Sensitivity Range for a Right-Hand Side

The sensitivity range for the right-hand side $b_i$ of a constraint (also called the range of feasibility) is the interval of values $b_i$ can take such that the current optimal basis stays optimal. Within this range:

• the same set of constraints stays binding (and the same stays non-binding),
• the shadow price $y_i^*$ does not change,
• the optimal objective $z^*$ changes linearly with $b_i$.

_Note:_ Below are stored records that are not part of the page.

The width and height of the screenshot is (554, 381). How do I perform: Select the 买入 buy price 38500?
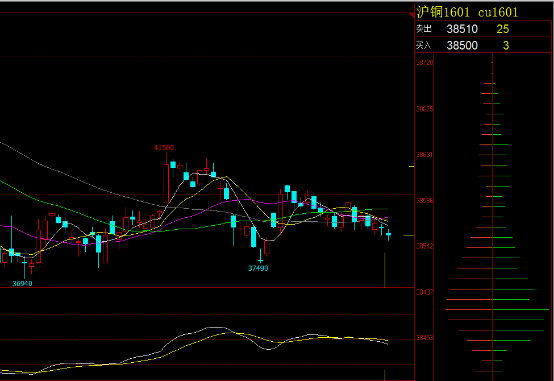(x=462, y=46)

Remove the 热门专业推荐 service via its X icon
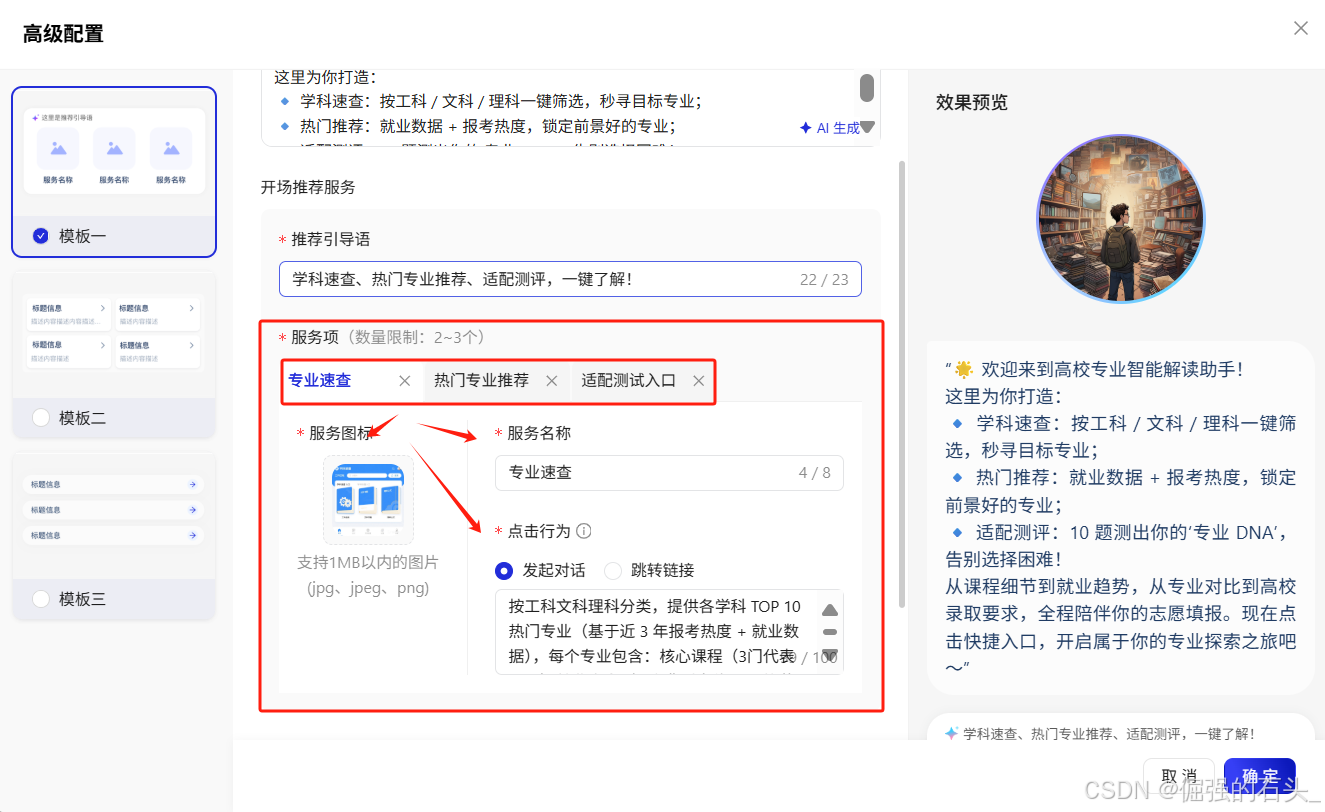coord(552,381)
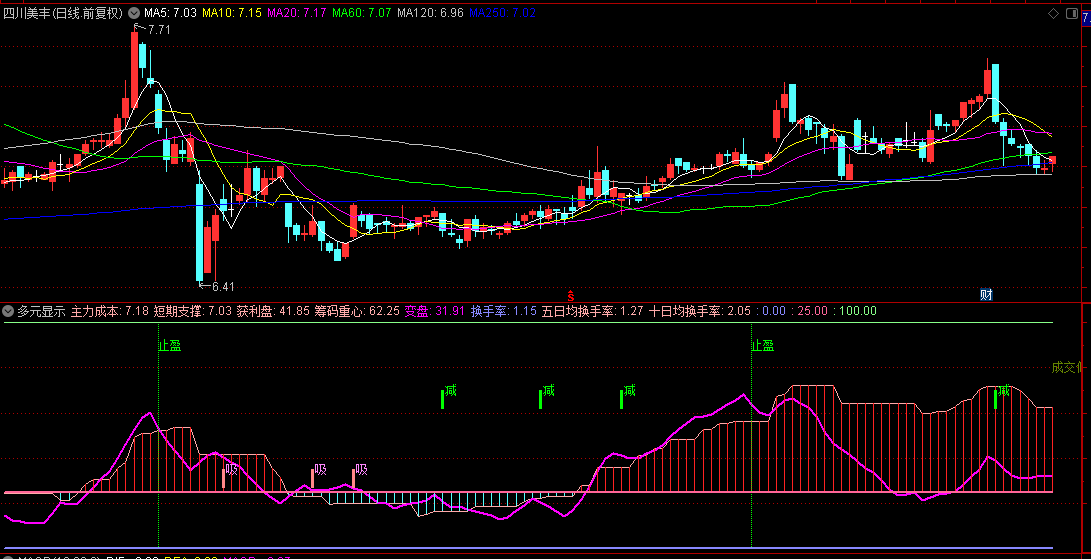Click the first green 减 signal marker
1091x559 pixels.
point(450,390)
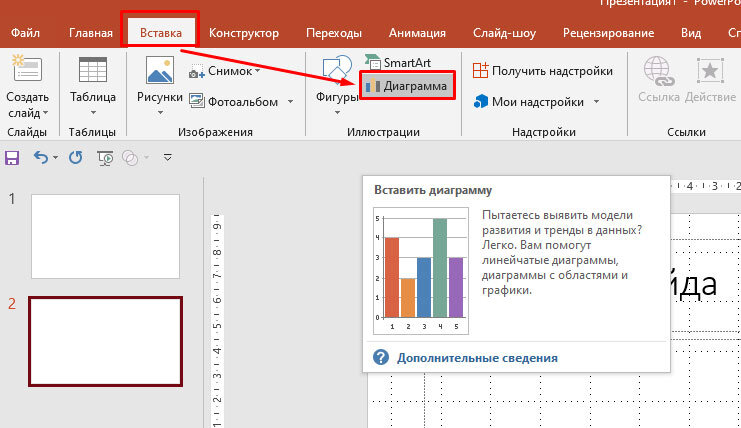Open the Файл menu
741x428 pixels.
[x=26, y=33]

We report the range as an allowable increase $\Delta^+$ and allowable decrease $\Delta^-$, so

$$b_i \in [\,b_i - \Delta^-,\; b_i + \Delta^+\,].$$

Non-binding constraint. Suppose constraint $i$ has the form $\sum_j a_{ij} x_j \le b_i$ and at the optimum $\sum_j a_{ij} x_j^* < b_i$. The slack is

$$s_i^* = b_i - \sum_j a_{ij} x_j^*.$$

Making $b_i$ larger only adds more slack — nothing in the optimum changes. Making $b_i$ smaller eats into the slack, and the basis stays optimal until the slack is fully consumed. Therefore

$$\Delta^+ = \infty, \qquad \Delta^- = s_i^*, \qquad y_i^* = 0.$$

For example, suppose a constraint reads $x_1 + 2x_2 \le 12$ and the optimum is $(x_1^*, x_2^*) = (4, 3).$ The slack is $s^* = 12 - (4 + 6) = 2,$ so $b$ can drop to $10$ or rise without bound. The sensitivity range is $[10, \infty).$